Pseudonymization replaces direct identifiers (name, email, ID). But a row can still be re-identifiable through a combination of indirect attributes — birth date + ZIP code + gender, for instance. The brume audit --anonymity subcommand measures that residual risk.

A dataset is k-anonymous with respect to a set of quasi-identifiers if every combination of those values appears in at least k rows.

Introduced by Sweeney (2002), the metric captures one specific risk: if your row is unique on (birth_date, zip_code, gender), anyone who knows those three values about you can pick you out of the dataset — even if your name has been replaced.

A quasi-identifier is a column whose value isn’t a direct identifier on its own, but contributes to identifying you when combined with others.

Common examples:

  • Demographic: birth_date, gender, nationality, zip_code, city
  • Behavioral: subscription_plan + created_at + last_login_at
  • Geographic: lat/lng rounded coordinates

You declare them per table when you run the audit.

A singleton class is a combination of quasi-identifier values that appears in exactly one row.
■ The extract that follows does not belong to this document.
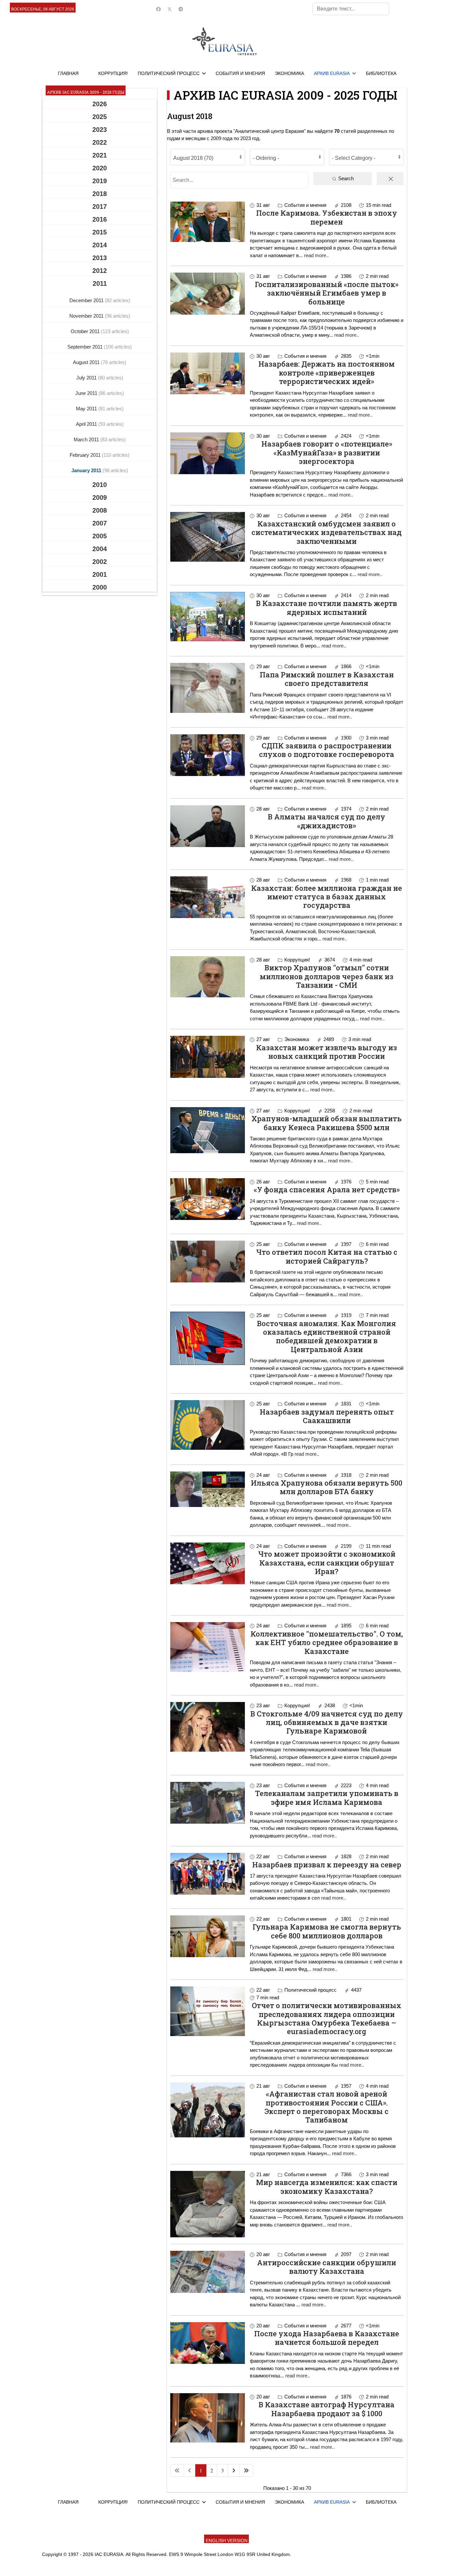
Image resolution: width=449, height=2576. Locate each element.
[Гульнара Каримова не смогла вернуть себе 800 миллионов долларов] (207, 1936)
Singletons are the most re-identifiable rows in your dataset — the ones the audit highlights first.

k = 1 means at least one singleton exists. Common targets: k ≥ 5 (light protection) up to k ≥ 50 (high protection for sensitive datasets).

Terminal window
brume audit --anonymity \
--quasi-id "users:birth_date,zip_code,gender" \
--report-format markdown

Multiple tables can be audited in one run by repeating --quasi-id:

Terminal window
brume audit --anonymity \
--quasi-id "users:birth_date,zip_code,gender" \
--quasi-id "patients:age_bucket,city,blood_type" \
--report-out audit-2026-q2.md

The report has three sections:

  1. Summaryk_min, number of singletons, percentage of rows in equivalence classes below threshold.
  2. Top exposed combinations — the smallest classes, sorted by k ascending.
  3. Recommendations — concrete suggestions: generalize this column (birth_datebirth_year), suppress that one, or change its strategy in brume.yml.

The report is designed to be handed to your DPO as-is for decision support.
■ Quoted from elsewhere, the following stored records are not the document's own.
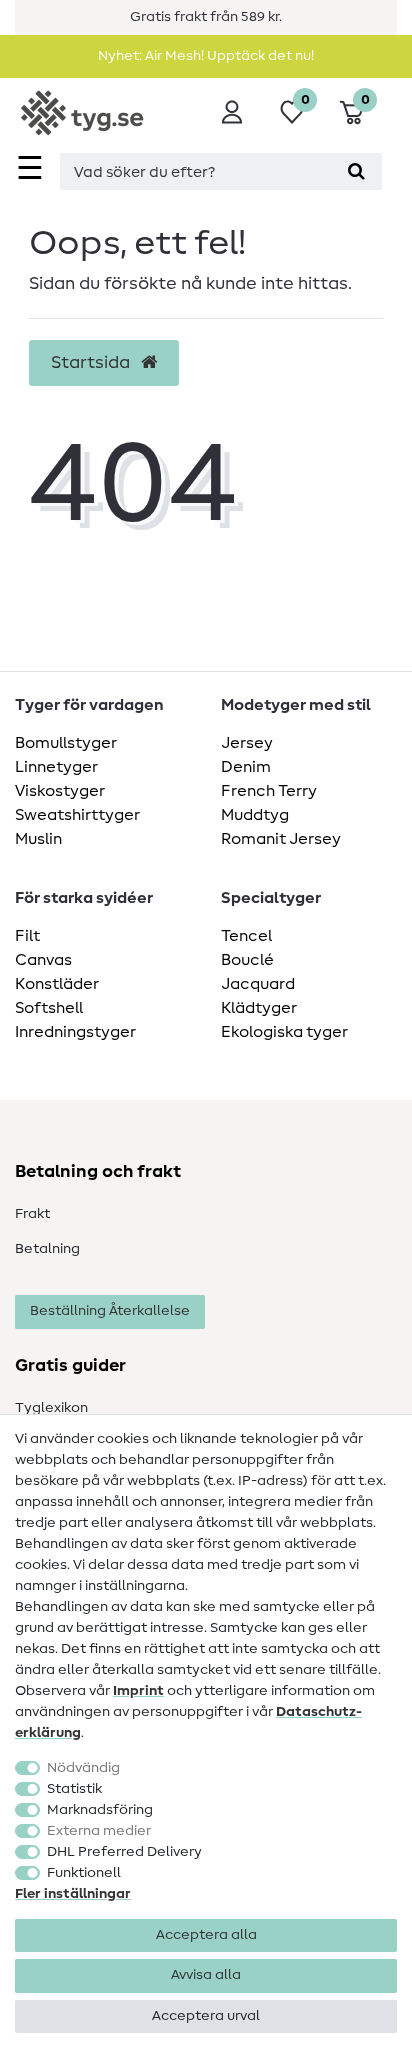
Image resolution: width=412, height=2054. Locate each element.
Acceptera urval (206, 2016)
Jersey (247, 743)
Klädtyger (259, 1008)
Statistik (74, 1789)
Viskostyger (60, 791)
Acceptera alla (206, 1935)
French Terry (269, 791)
The audit measures k-anonymity only. It does not measure:

  • l-diversity — whether sensitive attributes are diverse within each equivalence class.
  • t-closeness — whether the distribution of sensitive attributes inside a class matches the global distribution.
  • Cross-table risk — re-identification through joins between two of your tables.

These are roadmap items. For now, k-anonymity gives you the single most useful number to discuss with your DPO.

The audit exits with code 3 if a threshold is breached, so you can gate runs:

Terminal window
brume audit --anonymity \
--quasi-id "users:birth_date,zip_code,gender" \
--min-k 5 \
--report-out artifacts/k-anonymity.md

Use this to keep staging refreshes within an acceptable risk envelope.